The request:
Reproduce every line of the listing below verbatim, omitting the pictures.

Provided data:
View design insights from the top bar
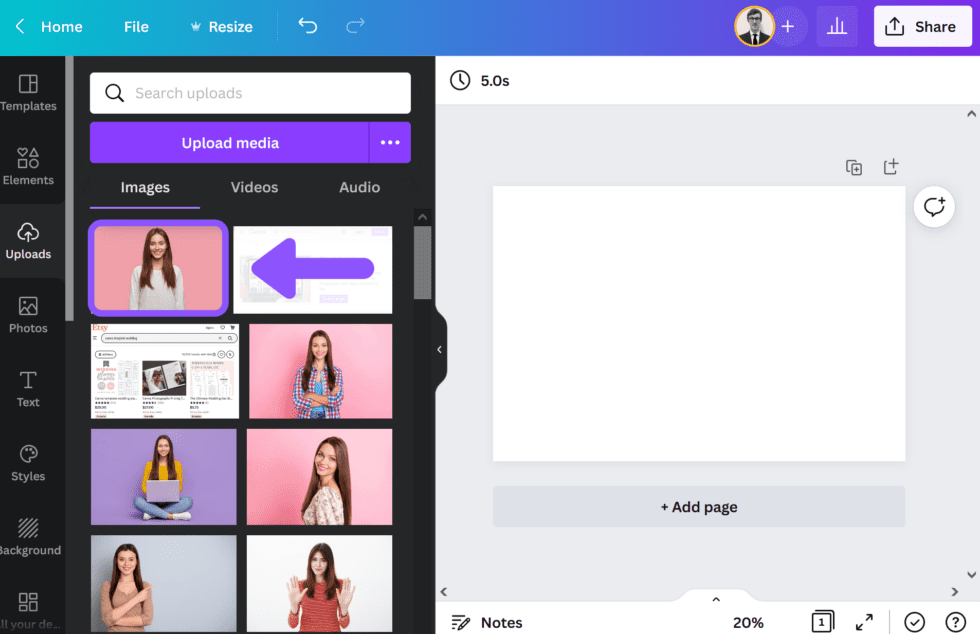The width and height of the screenshot is (980, 634). click(x=837, y=26)
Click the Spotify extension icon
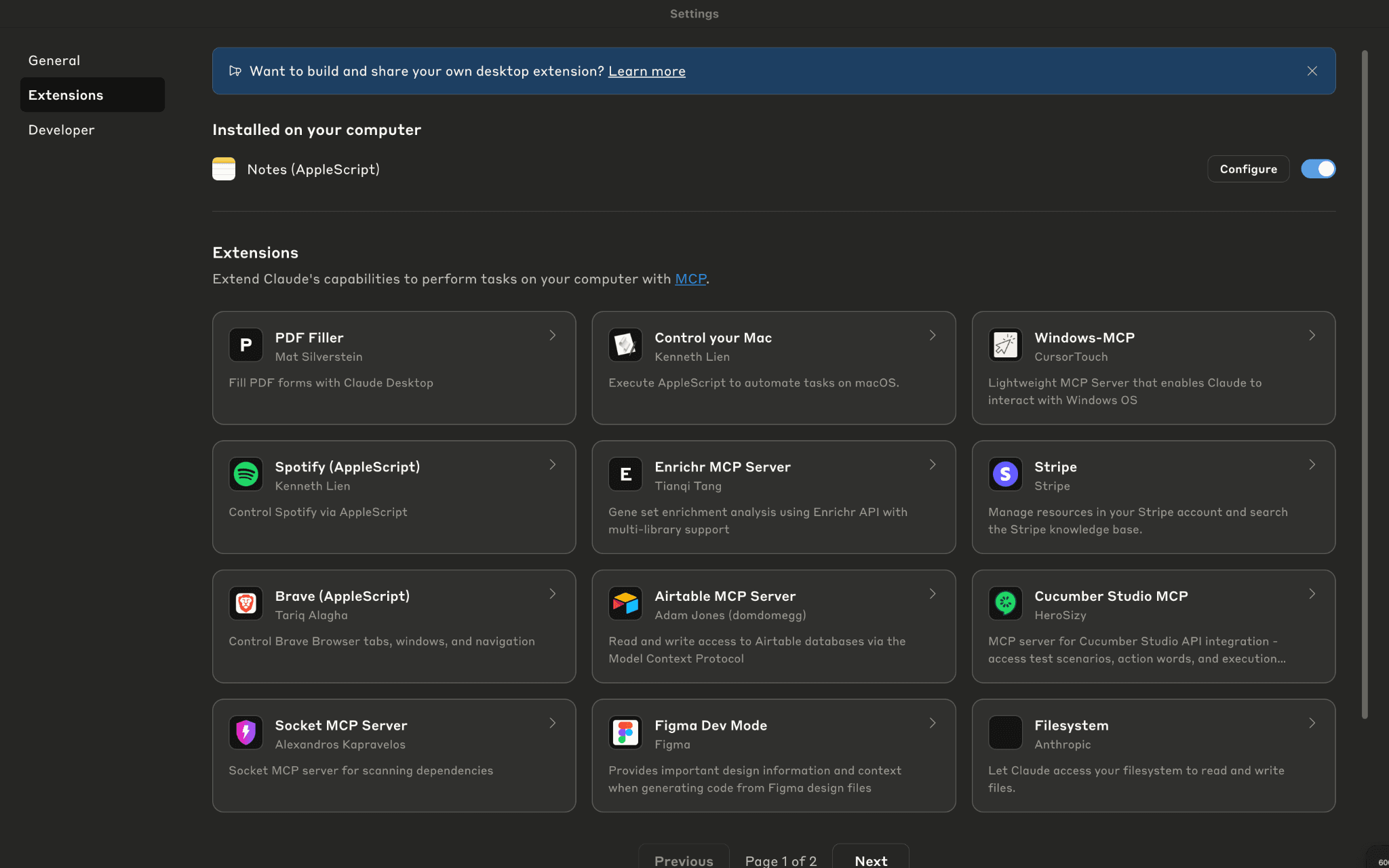 [x=246, y=474]
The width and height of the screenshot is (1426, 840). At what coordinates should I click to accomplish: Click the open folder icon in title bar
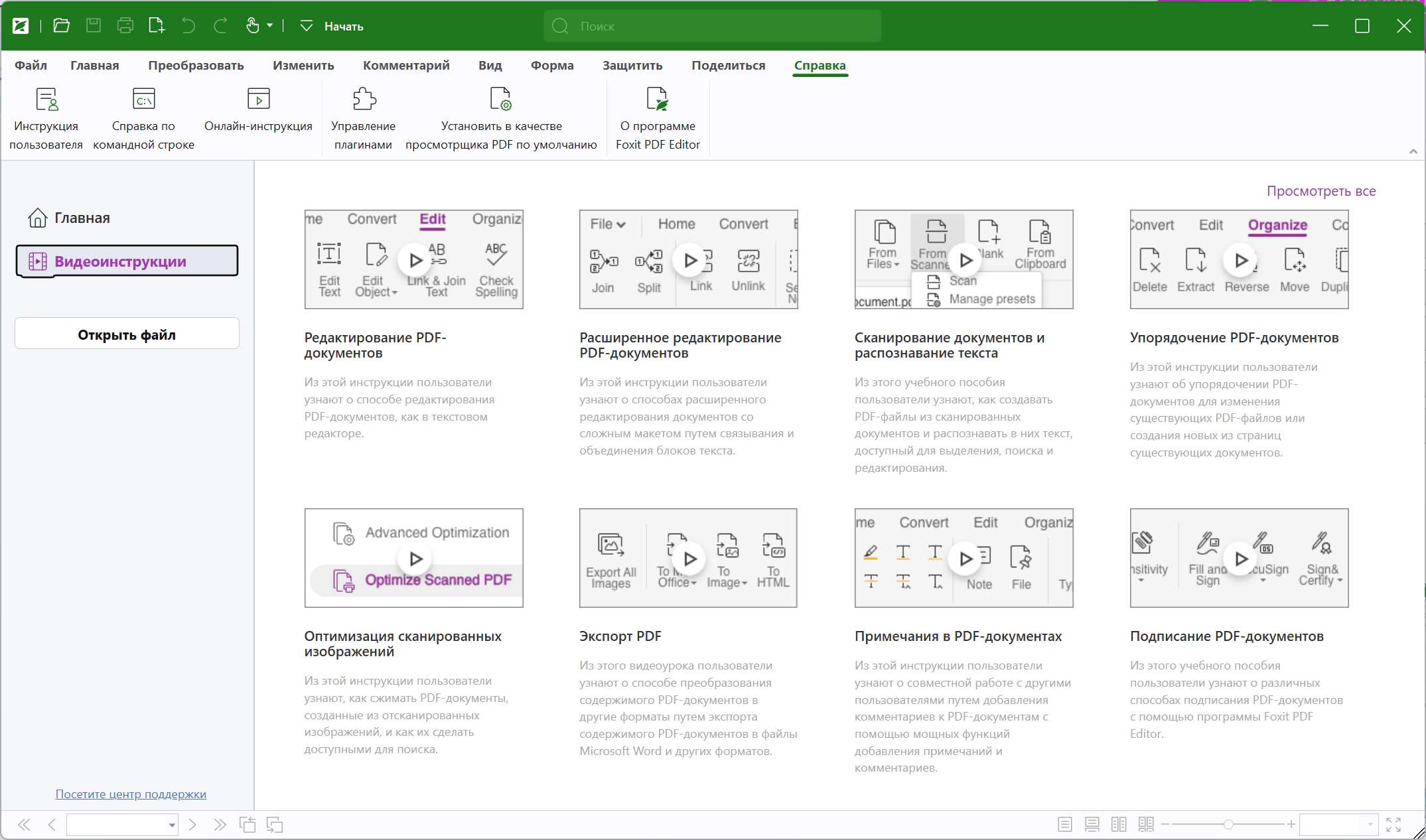tap(62, 26)
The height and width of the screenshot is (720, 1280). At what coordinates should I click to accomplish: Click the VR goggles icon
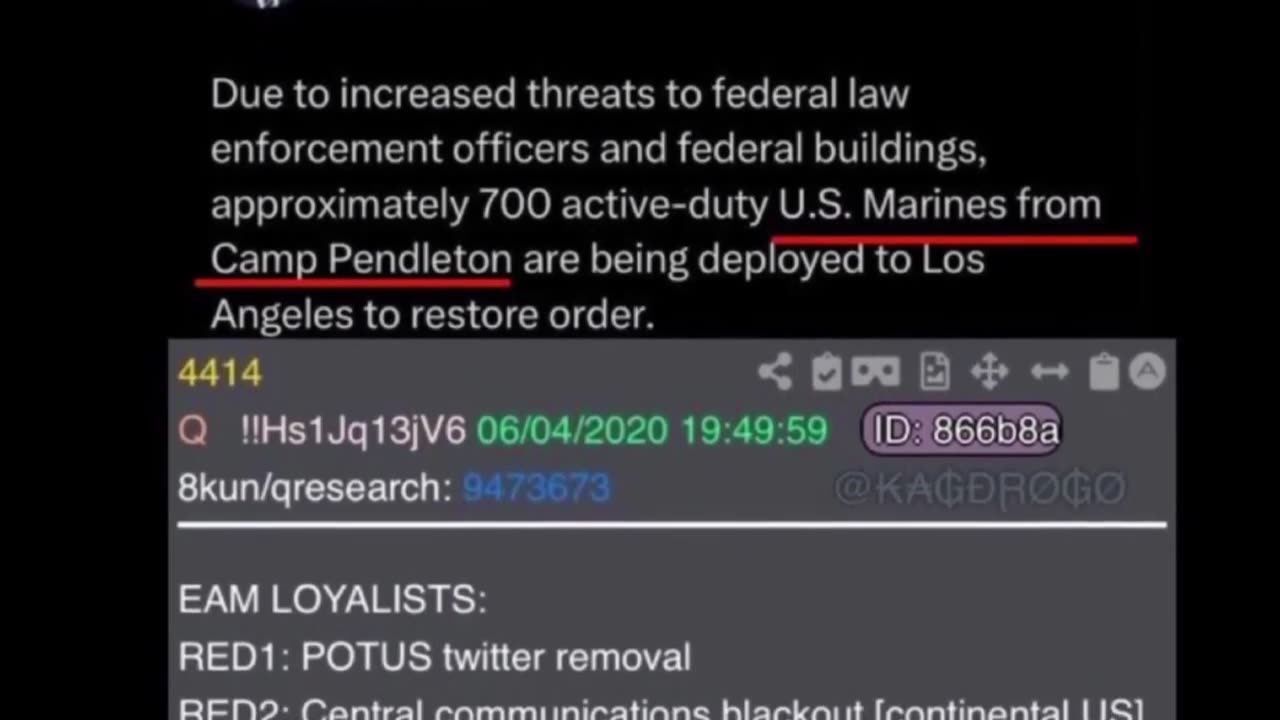[875, 372]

Answer to the exercise:
View design insights from the top bar
The width and height of the screenshot is (980, 634). click(x=837, y=26)
Click the Spotify extension icon
 [x=246, y=474]
The width and height of the screenshot is (1426, 840). At what coordinates should I click to accomplish: Click the open folder icon in title bar
tap(62, 26)
The height and width of the screenshot is (720, 1280). At what coordinates should I click to accomplish: Click the VR goggles icon
[875, 372]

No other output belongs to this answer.